— PROBLEM REQUIREMENTS —
Please edit everything from the line that contains "Open the 部门" down to the line that contains "[x=336, y=422]", changing "How do I perform" to "How can I do" and leaving the rest untouched. Return only those lines.

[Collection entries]
****

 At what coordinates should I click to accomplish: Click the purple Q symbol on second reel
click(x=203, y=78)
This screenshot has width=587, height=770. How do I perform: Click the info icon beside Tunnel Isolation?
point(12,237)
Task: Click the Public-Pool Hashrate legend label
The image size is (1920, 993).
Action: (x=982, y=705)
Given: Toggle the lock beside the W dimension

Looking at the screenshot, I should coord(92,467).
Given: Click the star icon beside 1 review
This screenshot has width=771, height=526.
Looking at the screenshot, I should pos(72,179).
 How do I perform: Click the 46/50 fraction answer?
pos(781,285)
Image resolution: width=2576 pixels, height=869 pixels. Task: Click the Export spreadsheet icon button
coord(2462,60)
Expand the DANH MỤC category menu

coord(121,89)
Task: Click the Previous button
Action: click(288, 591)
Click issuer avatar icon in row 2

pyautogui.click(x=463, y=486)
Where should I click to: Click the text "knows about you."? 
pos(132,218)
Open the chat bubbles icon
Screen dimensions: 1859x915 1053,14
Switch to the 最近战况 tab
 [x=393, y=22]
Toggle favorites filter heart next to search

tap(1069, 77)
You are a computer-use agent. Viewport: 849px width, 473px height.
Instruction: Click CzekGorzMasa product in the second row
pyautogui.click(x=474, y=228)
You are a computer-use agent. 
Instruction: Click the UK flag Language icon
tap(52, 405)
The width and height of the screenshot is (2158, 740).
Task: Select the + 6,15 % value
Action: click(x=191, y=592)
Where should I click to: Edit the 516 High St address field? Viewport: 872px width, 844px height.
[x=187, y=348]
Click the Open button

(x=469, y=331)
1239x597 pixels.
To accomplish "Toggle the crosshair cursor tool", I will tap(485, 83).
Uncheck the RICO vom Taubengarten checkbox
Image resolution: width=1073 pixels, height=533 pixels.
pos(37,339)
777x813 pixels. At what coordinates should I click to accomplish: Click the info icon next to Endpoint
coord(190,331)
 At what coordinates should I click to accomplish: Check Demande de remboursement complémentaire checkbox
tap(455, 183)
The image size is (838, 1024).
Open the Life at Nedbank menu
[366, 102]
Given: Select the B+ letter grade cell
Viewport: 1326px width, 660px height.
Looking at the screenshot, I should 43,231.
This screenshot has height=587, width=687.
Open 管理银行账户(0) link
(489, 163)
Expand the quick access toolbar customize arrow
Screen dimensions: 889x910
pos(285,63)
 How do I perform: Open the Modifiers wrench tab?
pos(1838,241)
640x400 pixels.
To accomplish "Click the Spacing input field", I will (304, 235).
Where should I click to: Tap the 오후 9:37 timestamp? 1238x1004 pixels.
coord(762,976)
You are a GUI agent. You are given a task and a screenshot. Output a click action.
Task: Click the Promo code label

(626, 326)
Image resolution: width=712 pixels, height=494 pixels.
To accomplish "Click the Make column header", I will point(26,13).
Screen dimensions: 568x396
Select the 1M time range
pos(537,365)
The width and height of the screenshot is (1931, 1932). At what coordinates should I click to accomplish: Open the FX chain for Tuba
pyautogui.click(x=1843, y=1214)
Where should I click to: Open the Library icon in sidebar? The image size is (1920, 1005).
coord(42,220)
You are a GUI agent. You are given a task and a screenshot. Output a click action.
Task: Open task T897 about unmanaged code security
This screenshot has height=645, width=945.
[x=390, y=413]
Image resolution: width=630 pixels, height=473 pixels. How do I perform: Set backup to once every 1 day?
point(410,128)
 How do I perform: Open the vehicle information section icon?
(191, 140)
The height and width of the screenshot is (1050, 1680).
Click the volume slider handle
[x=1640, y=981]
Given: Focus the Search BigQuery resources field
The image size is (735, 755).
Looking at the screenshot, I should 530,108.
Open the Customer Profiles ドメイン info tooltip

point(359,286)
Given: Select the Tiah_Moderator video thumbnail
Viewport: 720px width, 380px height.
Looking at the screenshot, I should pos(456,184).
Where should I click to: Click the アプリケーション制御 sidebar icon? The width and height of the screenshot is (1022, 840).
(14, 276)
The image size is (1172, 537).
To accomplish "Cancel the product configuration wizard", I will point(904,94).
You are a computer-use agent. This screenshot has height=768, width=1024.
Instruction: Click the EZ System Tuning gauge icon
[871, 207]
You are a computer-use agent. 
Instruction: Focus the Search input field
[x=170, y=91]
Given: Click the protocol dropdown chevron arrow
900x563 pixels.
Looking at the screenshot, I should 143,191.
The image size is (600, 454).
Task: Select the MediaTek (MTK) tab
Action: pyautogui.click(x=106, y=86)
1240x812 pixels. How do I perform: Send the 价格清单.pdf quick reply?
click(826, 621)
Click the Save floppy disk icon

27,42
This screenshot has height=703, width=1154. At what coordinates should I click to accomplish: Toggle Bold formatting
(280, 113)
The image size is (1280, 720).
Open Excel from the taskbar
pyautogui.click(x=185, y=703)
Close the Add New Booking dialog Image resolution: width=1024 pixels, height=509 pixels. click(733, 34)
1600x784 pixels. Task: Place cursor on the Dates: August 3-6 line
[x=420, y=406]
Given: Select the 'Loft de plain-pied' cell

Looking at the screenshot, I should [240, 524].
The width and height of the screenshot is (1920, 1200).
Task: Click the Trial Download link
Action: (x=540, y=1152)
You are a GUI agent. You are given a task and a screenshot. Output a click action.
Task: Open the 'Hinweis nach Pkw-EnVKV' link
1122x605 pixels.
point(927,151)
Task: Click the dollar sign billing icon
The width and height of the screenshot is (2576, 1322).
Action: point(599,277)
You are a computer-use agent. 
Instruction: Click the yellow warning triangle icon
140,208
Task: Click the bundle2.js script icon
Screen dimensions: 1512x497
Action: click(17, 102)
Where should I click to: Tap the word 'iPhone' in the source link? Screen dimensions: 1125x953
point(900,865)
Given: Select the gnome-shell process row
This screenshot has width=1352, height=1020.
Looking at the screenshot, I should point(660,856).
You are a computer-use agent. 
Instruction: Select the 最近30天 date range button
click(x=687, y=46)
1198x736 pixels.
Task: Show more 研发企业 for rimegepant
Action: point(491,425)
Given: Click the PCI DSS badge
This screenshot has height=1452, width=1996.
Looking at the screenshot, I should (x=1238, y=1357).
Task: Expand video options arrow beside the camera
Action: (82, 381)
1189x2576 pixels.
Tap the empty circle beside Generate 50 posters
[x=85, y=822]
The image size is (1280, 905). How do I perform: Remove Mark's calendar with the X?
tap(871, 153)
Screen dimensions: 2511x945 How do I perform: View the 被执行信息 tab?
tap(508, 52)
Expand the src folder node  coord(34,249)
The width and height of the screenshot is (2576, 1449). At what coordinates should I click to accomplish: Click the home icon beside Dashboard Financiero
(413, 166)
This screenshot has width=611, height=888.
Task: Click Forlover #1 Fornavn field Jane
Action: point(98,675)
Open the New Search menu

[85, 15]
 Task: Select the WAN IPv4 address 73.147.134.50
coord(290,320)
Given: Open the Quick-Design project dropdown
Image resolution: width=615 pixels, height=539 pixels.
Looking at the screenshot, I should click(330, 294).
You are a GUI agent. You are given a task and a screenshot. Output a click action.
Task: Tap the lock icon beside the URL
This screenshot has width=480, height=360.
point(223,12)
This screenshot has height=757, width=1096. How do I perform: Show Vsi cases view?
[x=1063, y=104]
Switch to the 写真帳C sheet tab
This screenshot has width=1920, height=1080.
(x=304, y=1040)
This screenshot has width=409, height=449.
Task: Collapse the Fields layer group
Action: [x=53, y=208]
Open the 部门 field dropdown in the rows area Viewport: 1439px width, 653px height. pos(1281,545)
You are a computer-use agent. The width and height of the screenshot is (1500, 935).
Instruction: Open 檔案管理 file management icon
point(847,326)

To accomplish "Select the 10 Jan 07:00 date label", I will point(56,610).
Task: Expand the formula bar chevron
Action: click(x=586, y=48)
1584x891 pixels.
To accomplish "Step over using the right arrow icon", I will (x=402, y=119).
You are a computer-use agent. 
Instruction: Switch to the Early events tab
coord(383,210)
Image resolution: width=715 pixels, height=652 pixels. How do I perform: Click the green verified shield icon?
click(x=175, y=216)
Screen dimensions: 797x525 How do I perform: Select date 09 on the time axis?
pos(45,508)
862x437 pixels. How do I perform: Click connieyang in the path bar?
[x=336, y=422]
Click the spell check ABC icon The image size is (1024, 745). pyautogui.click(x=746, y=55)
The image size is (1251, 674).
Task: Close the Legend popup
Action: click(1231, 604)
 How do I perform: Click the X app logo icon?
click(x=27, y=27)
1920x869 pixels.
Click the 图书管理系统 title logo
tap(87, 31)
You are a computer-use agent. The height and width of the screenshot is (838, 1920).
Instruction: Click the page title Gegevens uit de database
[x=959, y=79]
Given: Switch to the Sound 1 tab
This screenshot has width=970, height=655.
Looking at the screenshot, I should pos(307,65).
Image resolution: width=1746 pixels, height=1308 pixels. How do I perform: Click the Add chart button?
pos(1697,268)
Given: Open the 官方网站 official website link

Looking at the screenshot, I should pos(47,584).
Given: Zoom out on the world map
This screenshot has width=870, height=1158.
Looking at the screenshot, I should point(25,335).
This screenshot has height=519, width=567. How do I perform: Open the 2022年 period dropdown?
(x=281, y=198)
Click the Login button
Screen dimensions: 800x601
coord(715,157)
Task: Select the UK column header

****

— REPLY TO THE TASK —
Open the 部门 field dropdown in the rows area Viewport: 1439px width, 653px height. pos(1281,545)
You are a computer-use agent. The width and height of the screenshot is (1500, 935).
Instruction: Open 檔案管理 file management icon
point(847,326)

To accomplish "Select the 10 Jan 07:00 date label", I will point(56,610).
Task: Expand the formula bar chevron
Action: click(x=586, y=48)
1584x891 pixels.
To accomplish "Step over using the right arrow icon", I will (x=402, y=119).
You are a computer-use agent. 
Instruction: Switch to the Early events tab
coord(383,210)
Image resolution: width=715 pixels, height=652 pixels. How can I do: Click the green verified shield icon?
click(x=175, y=216)
Screen dimensions: 797x525 How can I do: Select date 09 on the time axis?
pos(45,508)
862x437 pixels. How can I do: Click connieyang in the path bar?
[x=336, y=422]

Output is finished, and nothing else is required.